Material shown:
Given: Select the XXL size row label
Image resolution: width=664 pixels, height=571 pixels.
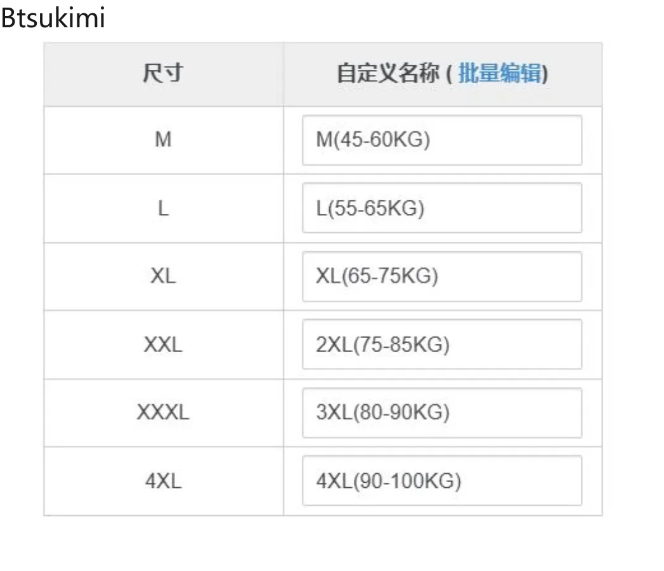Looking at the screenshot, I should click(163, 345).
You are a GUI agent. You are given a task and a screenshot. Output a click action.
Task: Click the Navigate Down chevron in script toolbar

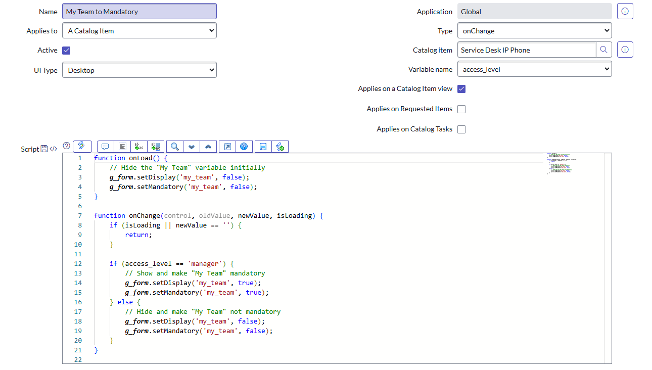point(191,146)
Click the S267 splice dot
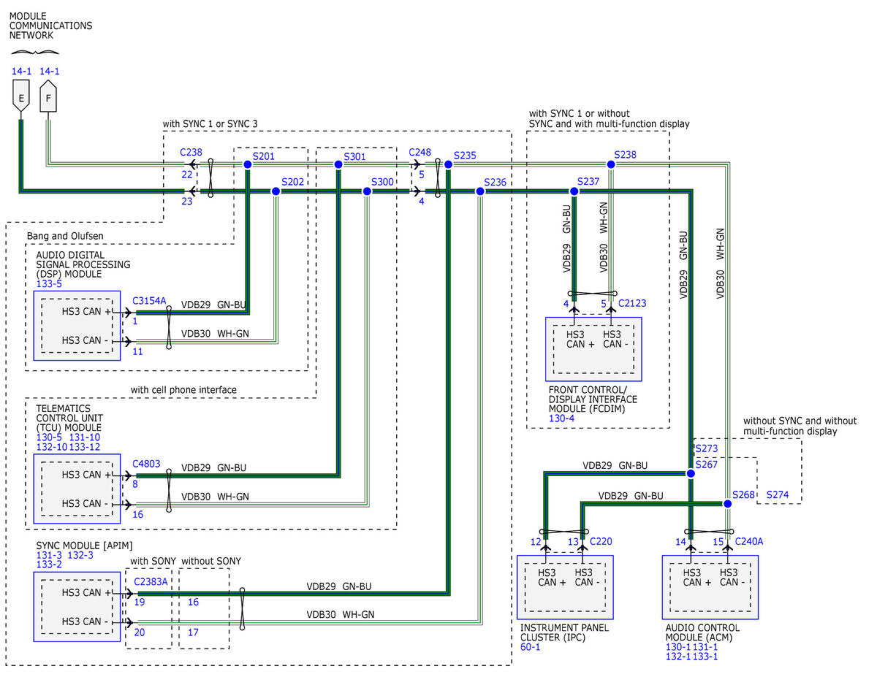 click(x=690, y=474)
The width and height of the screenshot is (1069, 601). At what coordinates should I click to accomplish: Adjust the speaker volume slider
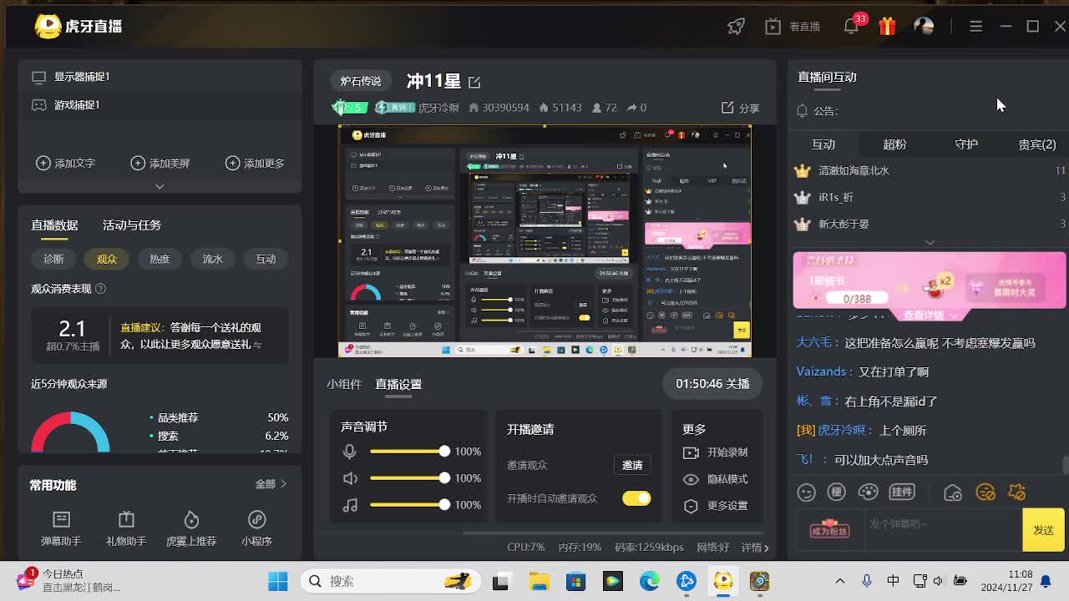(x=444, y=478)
--
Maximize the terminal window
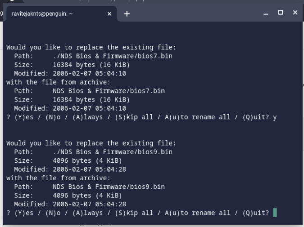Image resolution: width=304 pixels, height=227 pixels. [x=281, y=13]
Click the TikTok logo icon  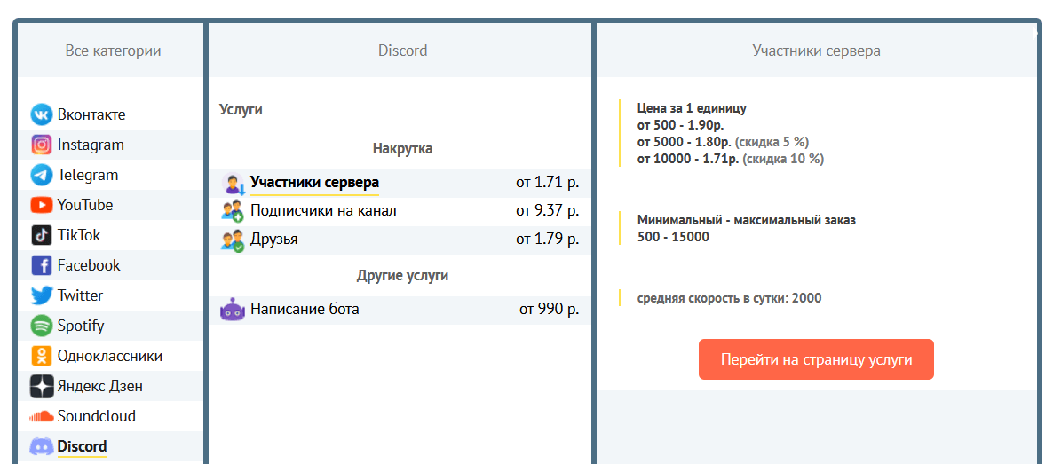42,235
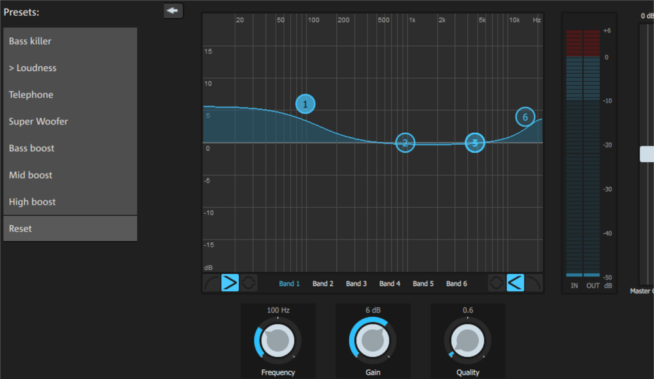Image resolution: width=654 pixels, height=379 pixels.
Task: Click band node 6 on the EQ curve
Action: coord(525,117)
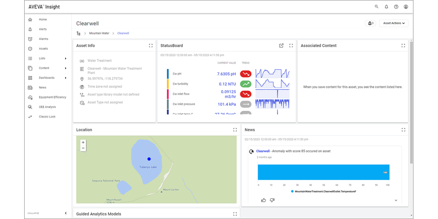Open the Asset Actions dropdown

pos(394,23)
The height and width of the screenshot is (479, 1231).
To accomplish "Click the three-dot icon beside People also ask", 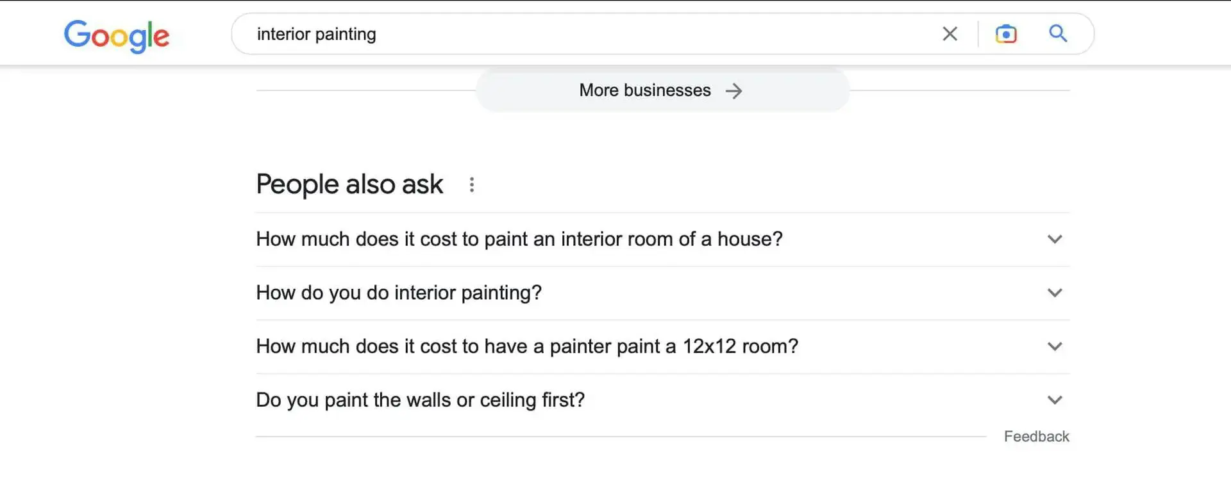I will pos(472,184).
* * *
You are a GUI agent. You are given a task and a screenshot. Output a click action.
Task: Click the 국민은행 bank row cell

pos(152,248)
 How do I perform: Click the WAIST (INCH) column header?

Problem: Return a word-for-word copy of the lines above from the one holding "Task: Click the 국민은행 bank row cell" through the one holding "How do I perform: Click", with both of them included and nothing besides.

Answer for the task:
Task: Click the 국민은행 bank row cell

pos(152,248)
 How do I perform: Click the WAIST (INCH) column header?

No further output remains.